Roma, 26 ago. (askanews) – Grafene, ma non solo. Due nuovi materiali bidimensionali promettono di rivoluzionare il futuro delle tecnologie. In uno studio appena pubblicato sulla rivista “Nature Communications” i ricercatori dell’Università di Pisa e del Politecnico di Losanna hanno mostrato che l’arsenéne e l’antimonéne, materiali bidimensionali composti da arsenico e antimonio, possono consentire di realizzare transistor ad alte prestazioni con lunghezza di canale di soli 5 nm, non ottenibile con il silicio.
Per capire gli effetti della miniaturizzazione in questo settore, – spiega l’Ateneo pisano – basta pensare che il telefono che abbiamo in tasca è ormai un potente calcolatore grazie al fatto che l’industria dei semiconduttori è riuscita a realizzare negli ultimi 50 anni transistor sempre più piccoli e a raddoppiarne ogni 24 mesi il numero contenuto in un chip. Per sostenere questo ritmo di innovazione, comunemente chiamato Legge di Moore, nei laboratori di ricerca in tutto il mondo si sta esplorando l’uso dei nuovi materiali bidimensionali, che hanno lo spessore di un solo atomo e quindi promettono una riduzione ulteriore delle dimensioni complessive dei transistor.
“Negli ultimi dodici anni, cominciando con il grafene, sono state scoperte decine di materiali bidimensionali con proprietà interessanti per l’elettronica, ma anche con svantaggi significativi rispetto al silicio – spiega Gianluca Fiori del dipartimento di Ingegneria dell’Informazione dell’Ateneo pisano – è quindi necessario selezionare quelli più promettenti su cui concentrare la ricerca. Il fatto è che la tecnologia di fabbricazione di questi materiali è ancora ai primi passi, per cui l’unico modo di valutare le potenzialità dei transistor basati sui nuovi materiali è di fare simulazioni al calcolatore, atomo per atomo, per poi orientare la ricerca sperimentale e industriale”.
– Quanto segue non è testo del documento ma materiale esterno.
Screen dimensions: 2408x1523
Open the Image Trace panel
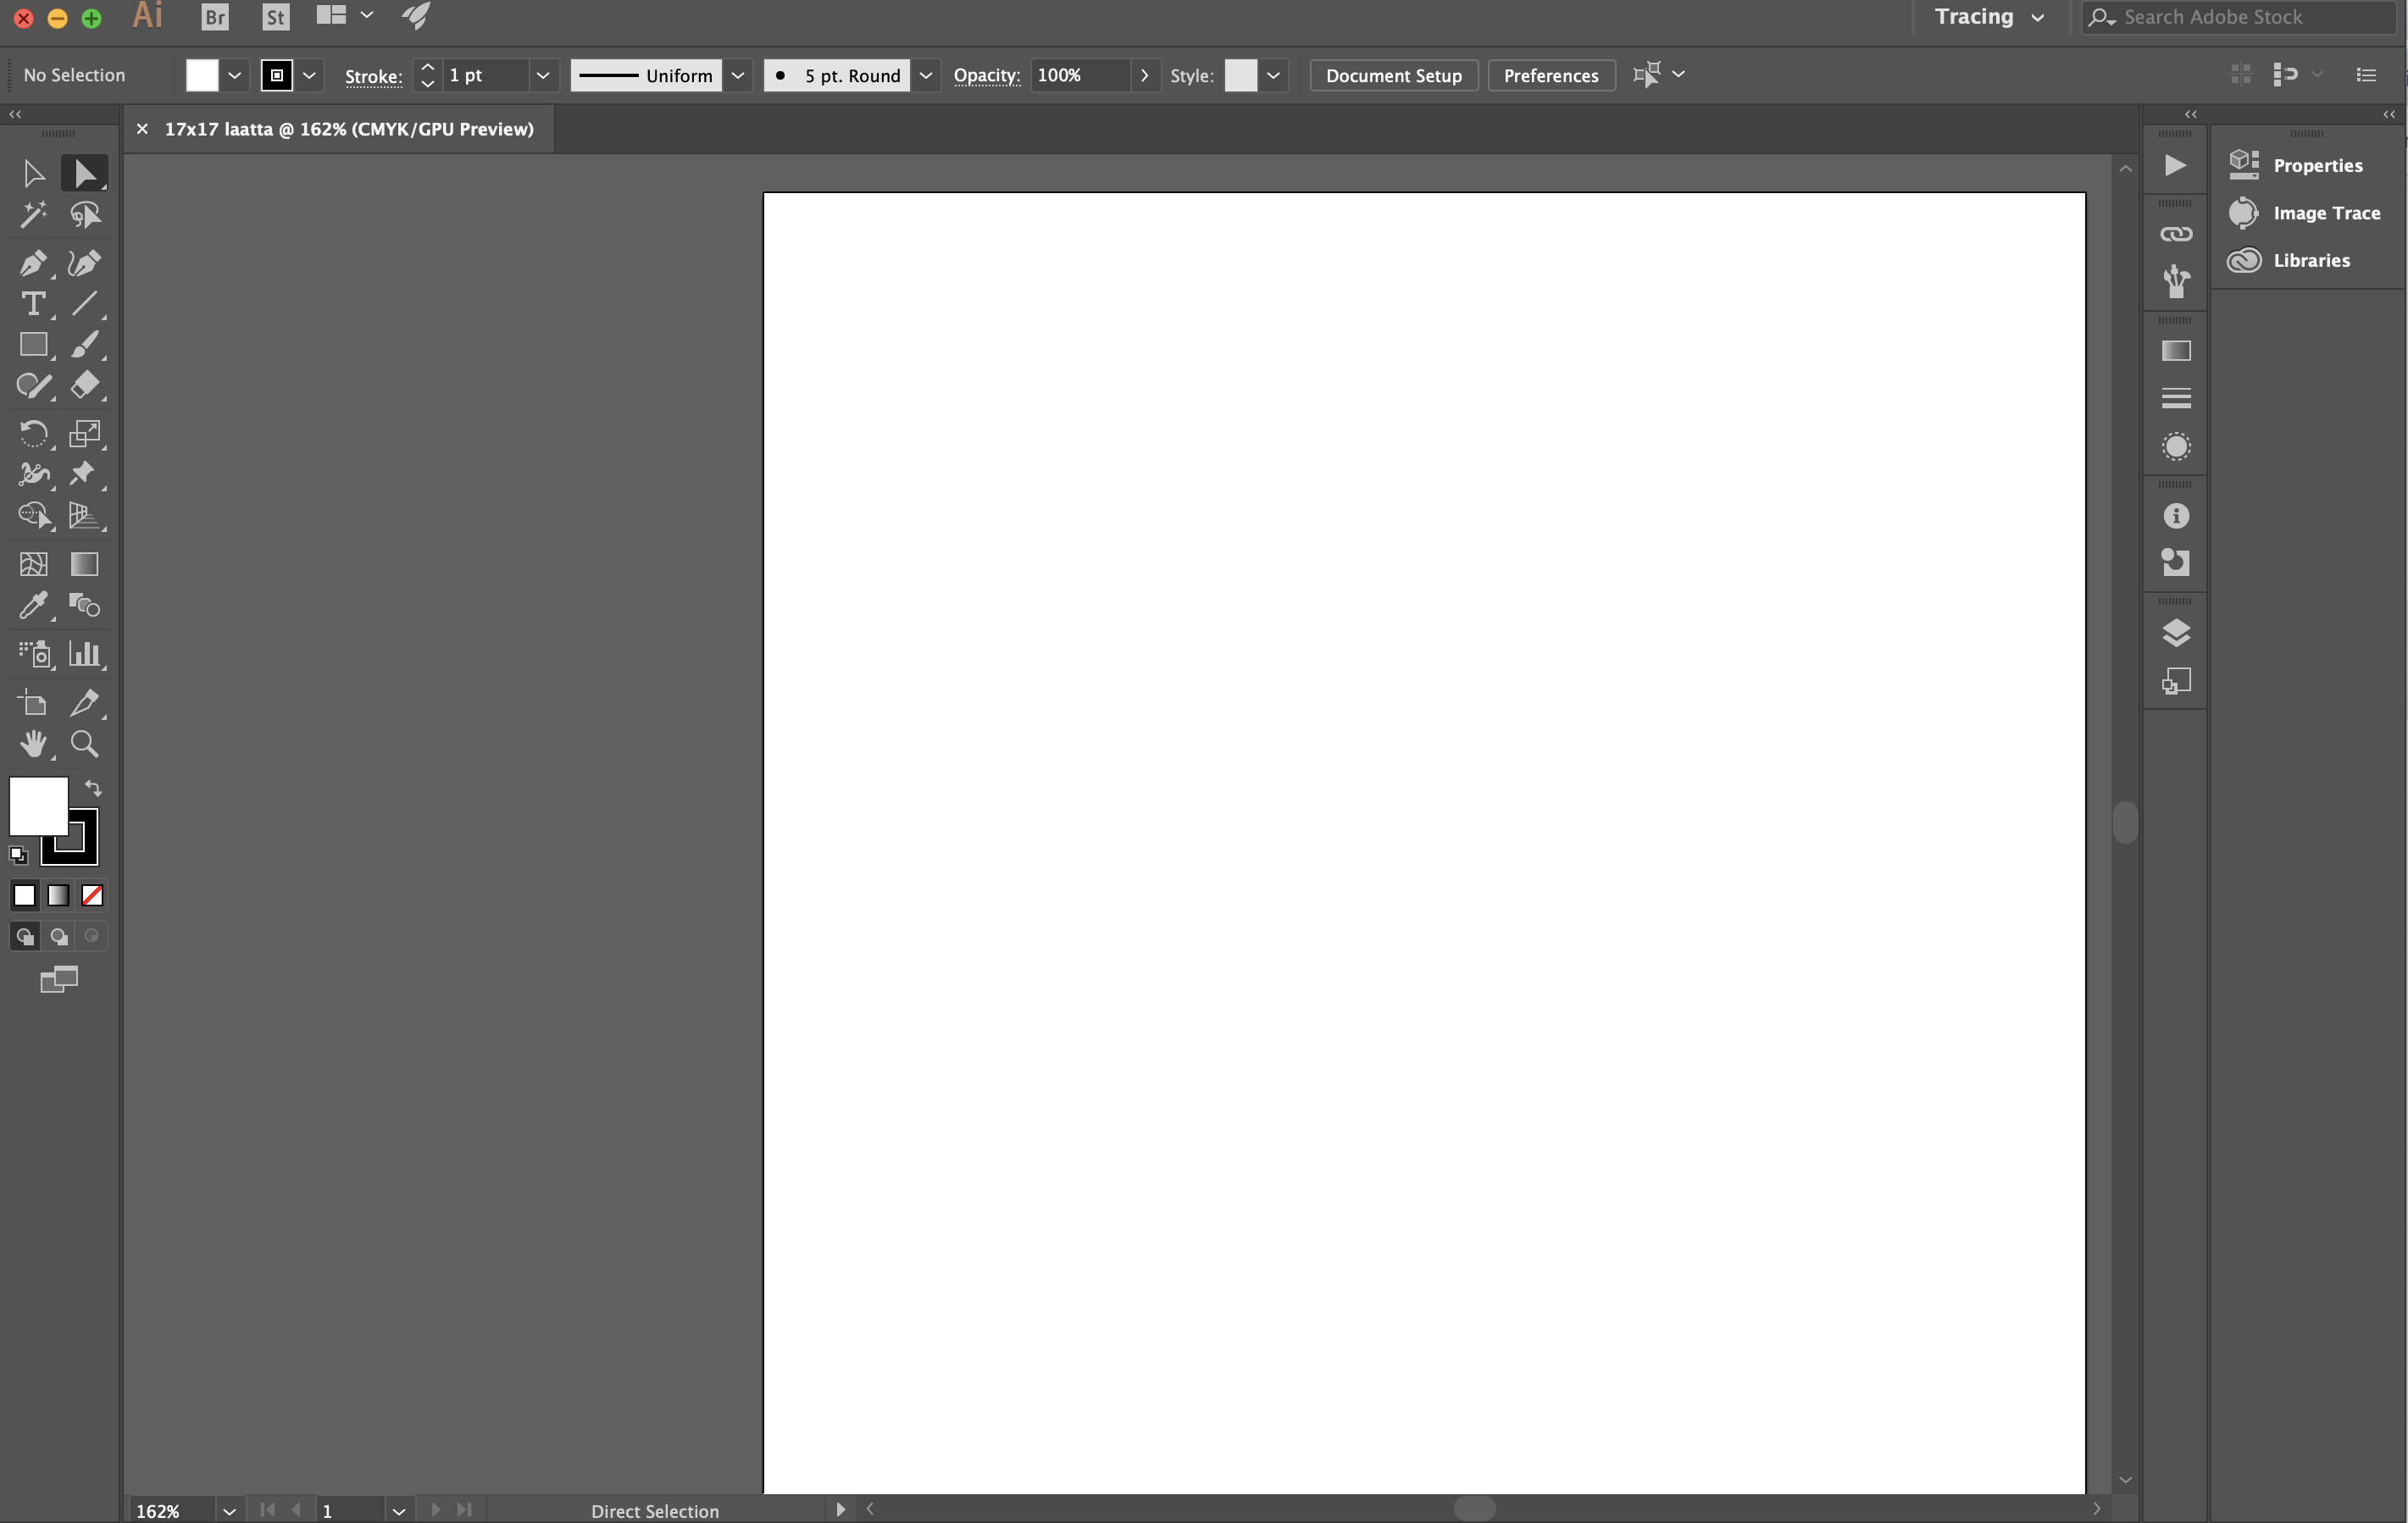click(x=2325, y=213)
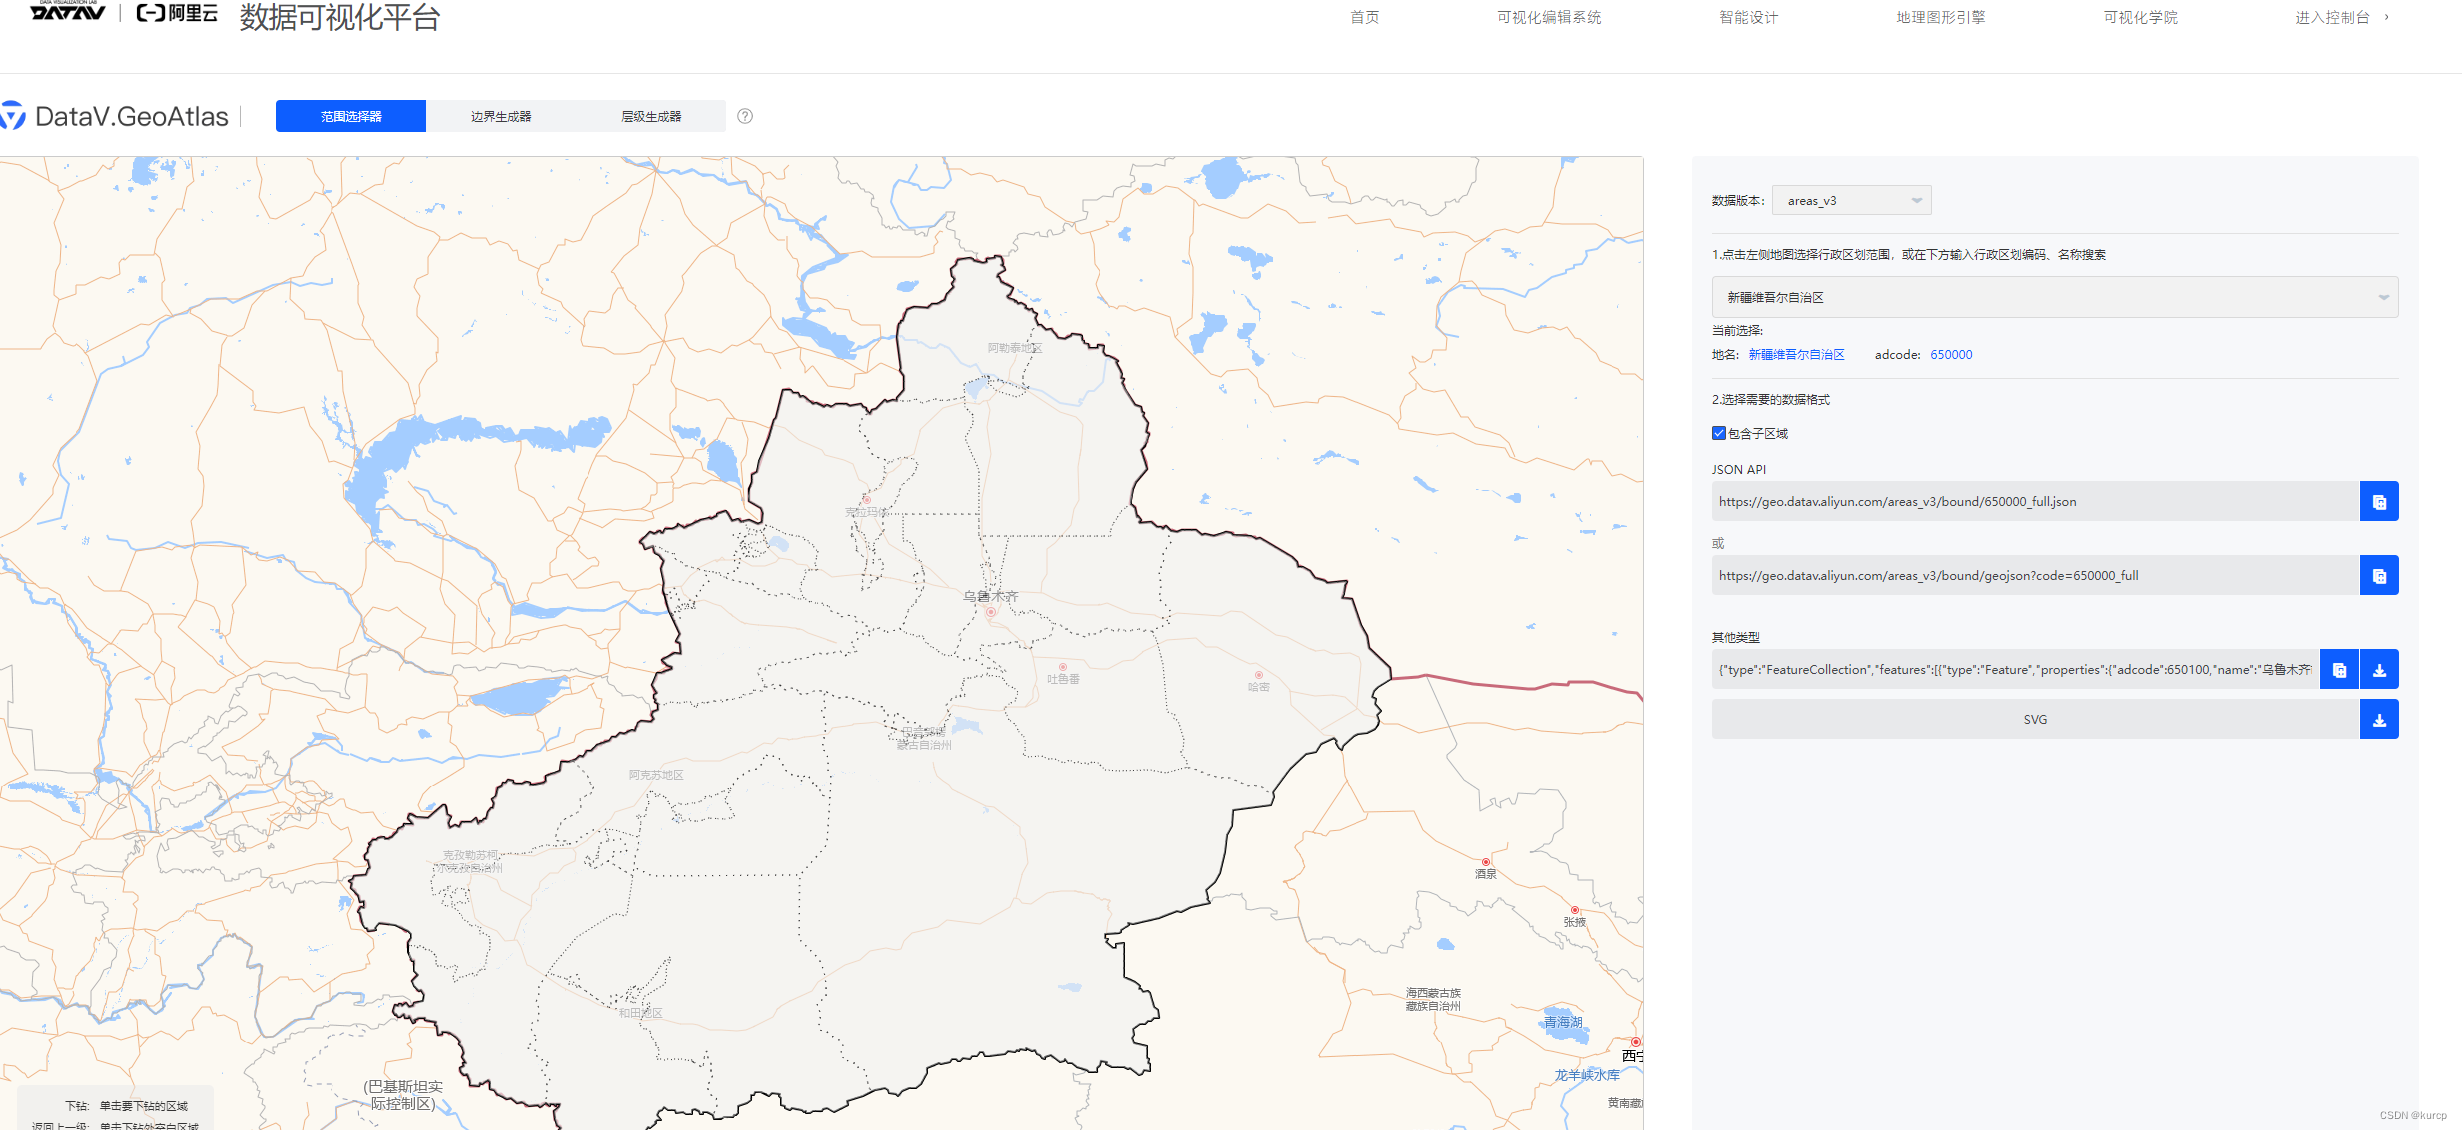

Lo studio pubblicato su “Nature Communications” si basa su sofisticati codici di simulazione di materiali e di dispositivi elettronici sviluppati presso il Politecnico di Losanna e presso l’Università di Pisa, distribuiti con licenza open source e utilizzati da decine di gruppi di ricerca in tutto il mondo.
“Si tratta di una linea di ricerca che richiede la convergenza della chimica, della fisica e dell’ingegneria e la definizione di un linguaggio e di un corpo di conoscenze comuni – afferma il Giuseppe Iannaccone dell’Università di Pisa – dunque una ricerca fondamentale che vuole risolvere un problema applicativo concreto, superando la distinzione formale tra ricerca di base e applicata.”